Disepakatinya hak interpelasi ini membuat beberapa pengusul tersenyum gembira. Djoko Susilo dari Fraksi Reformasi, Effendy Choirie dari Fraksi Kebangkitan Bangsa dan Happy Bone Zulkarnaen dari Fraksi Partai Golkar langsung mengadakan jumpa pers di ruang Komisi Pertahanan. "Dengan hasil keputusan ini, sah sudah usaha kami sekian bulan ini untuk interpelasi dan mengundang Presiden untuk hadir di depan DPR," kata Effendy. Pemanggilan Presiden ini merupakan yang pertama kali dalam pemerintahan Megawati Soekarnoputri.

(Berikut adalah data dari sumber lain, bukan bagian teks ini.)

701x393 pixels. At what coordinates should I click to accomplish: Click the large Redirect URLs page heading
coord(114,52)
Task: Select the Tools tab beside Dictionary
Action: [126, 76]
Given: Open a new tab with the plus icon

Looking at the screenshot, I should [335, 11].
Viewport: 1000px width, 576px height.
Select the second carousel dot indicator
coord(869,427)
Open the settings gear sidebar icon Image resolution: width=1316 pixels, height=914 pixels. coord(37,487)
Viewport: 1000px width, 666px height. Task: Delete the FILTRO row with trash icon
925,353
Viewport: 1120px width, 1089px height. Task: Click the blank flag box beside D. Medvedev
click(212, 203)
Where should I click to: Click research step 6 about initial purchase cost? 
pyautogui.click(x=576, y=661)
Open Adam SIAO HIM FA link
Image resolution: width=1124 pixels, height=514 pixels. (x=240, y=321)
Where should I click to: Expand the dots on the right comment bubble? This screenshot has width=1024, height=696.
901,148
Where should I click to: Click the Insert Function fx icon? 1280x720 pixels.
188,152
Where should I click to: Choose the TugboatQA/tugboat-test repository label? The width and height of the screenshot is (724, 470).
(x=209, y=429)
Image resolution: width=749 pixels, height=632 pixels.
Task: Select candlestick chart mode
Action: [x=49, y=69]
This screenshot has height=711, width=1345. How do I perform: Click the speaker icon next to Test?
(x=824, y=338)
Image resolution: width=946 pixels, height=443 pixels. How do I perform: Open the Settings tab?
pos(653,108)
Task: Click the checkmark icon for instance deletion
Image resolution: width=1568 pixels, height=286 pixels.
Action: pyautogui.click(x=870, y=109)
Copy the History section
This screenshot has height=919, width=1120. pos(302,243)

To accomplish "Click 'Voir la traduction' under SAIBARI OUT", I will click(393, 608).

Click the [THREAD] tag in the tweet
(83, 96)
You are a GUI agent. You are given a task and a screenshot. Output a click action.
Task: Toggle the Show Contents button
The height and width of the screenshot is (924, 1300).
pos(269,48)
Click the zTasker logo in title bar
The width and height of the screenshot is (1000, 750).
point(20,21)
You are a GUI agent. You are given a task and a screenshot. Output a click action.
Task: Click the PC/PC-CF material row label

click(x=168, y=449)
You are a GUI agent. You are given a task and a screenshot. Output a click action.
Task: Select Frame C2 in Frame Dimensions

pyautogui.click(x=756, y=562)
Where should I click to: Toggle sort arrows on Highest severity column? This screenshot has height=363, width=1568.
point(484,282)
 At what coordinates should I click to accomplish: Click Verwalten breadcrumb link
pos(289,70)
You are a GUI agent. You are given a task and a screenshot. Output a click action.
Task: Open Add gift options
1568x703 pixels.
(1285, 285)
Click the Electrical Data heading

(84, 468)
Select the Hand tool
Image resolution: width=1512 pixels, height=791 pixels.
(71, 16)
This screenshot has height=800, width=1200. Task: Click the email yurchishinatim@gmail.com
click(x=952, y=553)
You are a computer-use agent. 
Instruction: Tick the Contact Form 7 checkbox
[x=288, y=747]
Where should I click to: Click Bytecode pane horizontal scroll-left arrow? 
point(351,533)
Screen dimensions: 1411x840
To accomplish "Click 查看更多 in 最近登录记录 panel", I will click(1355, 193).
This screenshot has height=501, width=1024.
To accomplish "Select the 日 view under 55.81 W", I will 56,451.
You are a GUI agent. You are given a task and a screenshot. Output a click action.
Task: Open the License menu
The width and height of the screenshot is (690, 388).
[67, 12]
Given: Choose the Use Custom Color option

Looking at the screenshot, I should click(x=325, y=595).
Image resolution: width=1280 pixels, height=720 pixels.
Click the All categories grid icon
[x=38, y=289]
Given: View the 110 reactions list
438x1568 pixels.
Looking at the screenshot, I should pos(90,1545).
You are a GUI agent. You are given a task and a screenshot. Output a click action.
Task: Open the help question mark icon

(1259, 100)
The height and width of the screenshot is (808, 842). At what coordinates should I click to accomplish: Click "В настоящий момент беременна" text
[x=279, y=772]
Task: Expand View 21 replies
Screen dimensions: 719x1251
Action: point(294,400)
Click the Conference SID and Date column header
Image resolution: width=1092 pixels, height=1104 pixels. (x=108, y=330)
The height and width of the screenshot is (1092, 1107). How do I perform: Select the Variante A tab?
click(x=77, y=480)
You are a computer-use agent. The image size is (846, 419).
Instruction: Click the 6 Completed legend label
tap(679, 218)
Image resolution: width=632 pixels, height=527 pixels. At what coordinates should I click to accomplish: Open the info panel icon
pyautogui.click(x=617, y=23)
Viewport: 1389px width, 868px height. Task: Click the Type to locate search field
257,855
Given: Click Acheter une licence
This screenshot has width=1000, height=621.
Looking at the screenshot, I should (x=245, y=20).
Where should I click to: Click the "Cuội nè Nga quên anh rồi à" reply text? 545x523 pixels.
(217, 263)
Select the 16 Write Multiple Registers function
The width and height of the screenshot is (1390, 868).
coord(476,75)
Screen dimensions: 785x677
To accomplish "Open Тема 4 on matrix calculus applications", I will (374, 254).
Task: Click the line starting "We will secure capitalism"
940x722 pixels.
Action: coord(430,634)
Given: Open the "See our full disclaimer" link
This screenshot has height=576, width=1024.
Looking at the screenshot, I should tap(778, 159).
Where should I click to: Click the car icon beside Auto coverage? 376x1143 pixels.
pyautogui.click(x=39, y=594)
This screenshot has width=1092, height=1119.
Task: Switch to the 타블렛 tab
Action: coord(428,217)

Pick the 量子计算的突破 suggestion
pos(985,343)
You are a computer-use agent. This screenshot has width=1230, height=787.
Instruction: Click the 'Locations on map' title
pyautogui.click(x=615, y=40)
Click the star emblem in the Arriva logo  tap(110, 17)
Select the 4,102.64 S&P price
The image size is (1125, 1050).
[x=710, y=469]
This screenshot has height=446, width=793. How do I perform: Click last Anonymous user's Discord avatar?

Djoko Susilo mengatakan, pemanggilan Presiden ini tidak terkait dengan kepentingan politik. Djoko menjelaskan, munculnya interpelasi ini adalah keprihatinan atas kekalahan telak Indonesia 16 lawan satu dalam Mahkamah Internaional di Den Haag, Belanda. Dalam mengurus perbatasan, Djoko menilai, pemerintah tidak mempunyai kebijakan nasional yang mendasar. "Antara departemen tidak ada koneksitasnya." (Yandi MR/Tempo News Room)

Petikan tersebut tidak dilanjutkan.